TEXTO FUENTE -
──────────

Este último punto tiene una importancia capital en una sociedad envejecida como la española. Hoy, los incentivos electorales para la implementación de políticas sociales se ven afectados por el envejecimiento de los votantes. La población de edad avanzada goza de un alto peso específico con respecto a la población en edad de formar familias, algo que es notablemente más importante ahora que la generación del baby boom comienza a abandonar el mercado laboral para dedicarse en cuerpo y alma a la vida del jubilado. El envejecimiento poblacional, causado por la combinación de la baja natalidad junto al aumento de la esperanza de vida, tiene consecuencias directas en la sociedad y en la economía.

Aparece aquí un problema político de primer orden, ante el escabroso panorama asociado a los índices de pobreza infantil y juvenil, el inestable mercado de trabajo y la desigualdad generacional. Casi un millón de pensiones superan los 2.000€ mensuales, pensiones que son disfrutadas por aquellos trabajadores que han gozado de mayores rentas durante su vida y por tanto cabe imaginar que con mayores ahorros y mayor patrimonio, aumentando la carga sobre los hombros de los jóvenes adultos y limitando su capacidad económica para el establecimiento de familias. Al contrario que las pensiones, financiadas a través de las contribuciones laborales, las políticas pronatalistas tienen que competir directamente dentro de los presupuestos generales con el resto de políticas del país.

Nos guste o no, el desproporcionado poder generacional de los presentes y próximos pensionistas, en tanto que electores y en tanto que consumidores, está ya presente en la sociedad actual. Por lo tanto, cualquier política tiene que contar con al menos un apoyo parcial de esta parte de la población. Sin embargo, la resolución de la crisis de natalidad en nuestro país podría parecer un programa que tendrá una marcada importancia en un futuro lejano, muchos años después de que nos deje una parte importante de la generación actualmente jubilada. Para crear esta alianza, es necesario coordinar estas políticas a largo plazo con un discurso que tenga una importancia en el presente.

Por ejemplo, la sociedad acepta mayoritariamente que hombres y mujeres deben tener los mismos derechos, y que hay que derribar las barreras para conciliar familia y trabajo. Tanto la izquierda como la derecha apoyan la igualdad laboral de hombres y mujeres, la lucha contra la discriminación laboral, la libertad de cada familia para tener los hijos que desee. Esto permite impulsar con gran apoyo social políticas que se enmarquen en estos contextos.

──────────

SECCIÓN DE DATOS -
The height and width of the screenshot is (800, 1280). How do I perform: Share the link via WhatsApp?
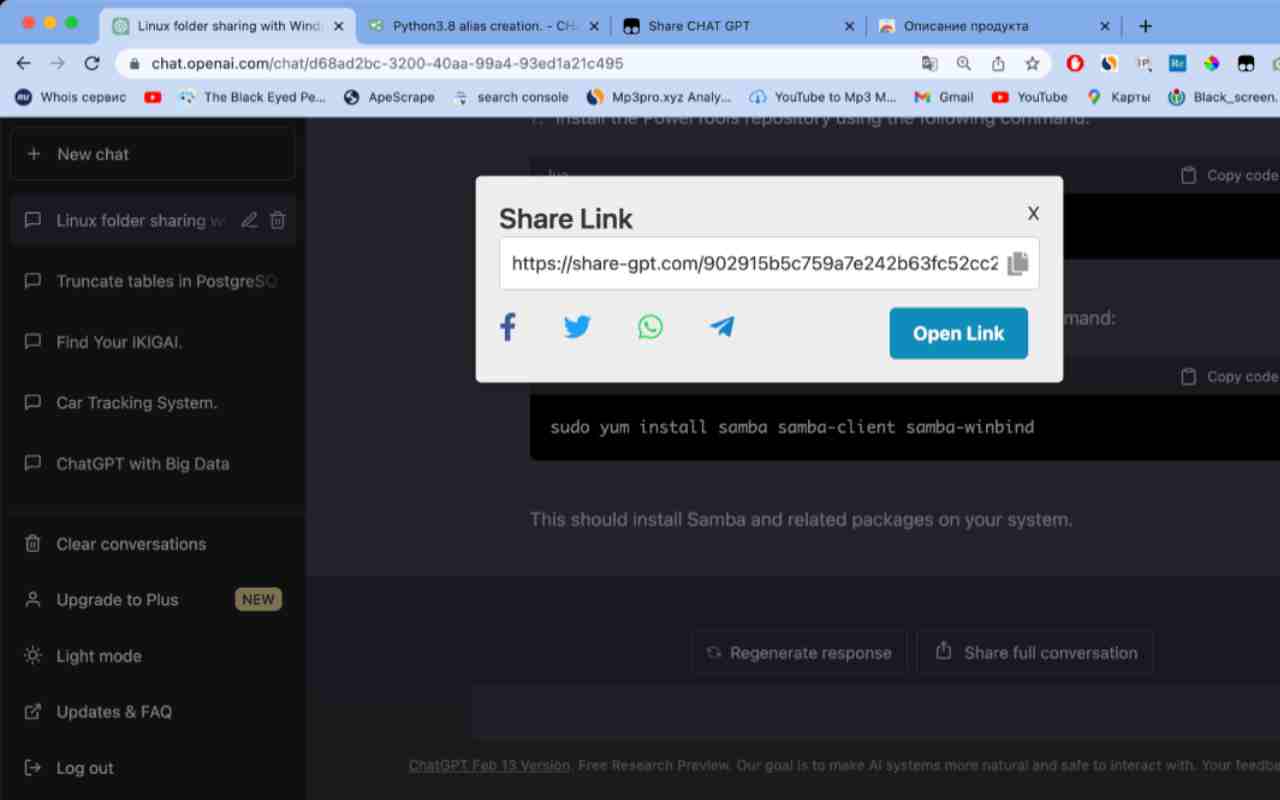(x=650, y=326)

──────────

TAREAS -
**a)** Según el texto sobre la natalidad, ¿qué cosas apoyan tanto la izquierda como la derecha? Enuméralas todas.
**b)** Responde estas preguntas con lo que dice el texto sobre la natalidad:
(i) ¿Qué dos factores causan el envejecimiento poblacional?
(ii) ¿Cuántas pensiones superan los 2.000€ mensuales?
(iii) ¿Cómo se financian las pensiones?
**c)** Sigue escribiendo el texto sobre la natalidad a partir de su última frase.

EJERCICIOS RESUELTOS -
**a)**
- La igualdad laboral de hombres y mujeres
- La lucha contra la discriminación laboral
- La libertad de cada familia para tener los hijos que desee

**b)**
(i) La baja natalidad y el aumento de la esperanza de vida.
(ii) Casi un millón.
(iii) A través de las contribuciones laborales.

**c)**
Aunque estas políticas requieren una inversión elevada, los réditos a largo plazo serán seguramente beneficiosos para el país. Por supuesto, siempre hay oposición, pero los términos del debate deben cambiar: ya no se discute si una política es buena o mala, sino de cuánto cuesta y cuándo hay que hacerla. La equiparación de la baja por maternidad y paternidad, o la incorporación de las guarderías de 0-3 años en un sistema universal y gratuito son buenos ejemplos de cómo ideas socialmente hegemónicas están siendo utilizadas con fines pronatalistas.

Debemos establecer un horizonte hacia el cual queremos caminar como sociedad. En el contexto de la natalidad, una propuesta podría ser el fomento de una cultura comunitaria antineoliberal, que elimine las discriminaciones y que priorice los vínculos sociales al trabajo. Con esto como visión general, el programa podría llegar a incluir, por poner algunos ejemplos: la apertura todo el día de las escuelas como centros de vida infantiles, el desarrollo de un parque de vivienda pública al que puedan acceder las familias jóvenes, o el establecimiento de una renta básica acotada por edad, que permita el cuidado de los hijos sin depender de la estabilidad laboral.

En palabras de Gunnar Myrdal: “La solución son servicios: (i) gratuitos para todos los niños y todas las familias sin tener que comprobar sus recursos, (ii) planificados a través de la cooperación entre los ciudadanos de un país democrático bajo el principio de la solidaridad nacional, (iii) financiados a través de los presupuestos nacionales, y por tanto pagados a través de impuestos progresivos según la capacidad de cada cual”. Como Suecia en 1934, nuestro país se encuentra ante una gran oportunidad de establecer un programa global de políticas, ya no terapéuticas sino preventivas, ya no reactivas sino proactivas. Como demuestra el caso sueco, únicamente con una coalición intergeneracional de votantes que apuntale las políticas necesarias para crear un verdadero Estado del bienestar estaremos en condiciones de garantizar la sostenibilidad futura de la nación.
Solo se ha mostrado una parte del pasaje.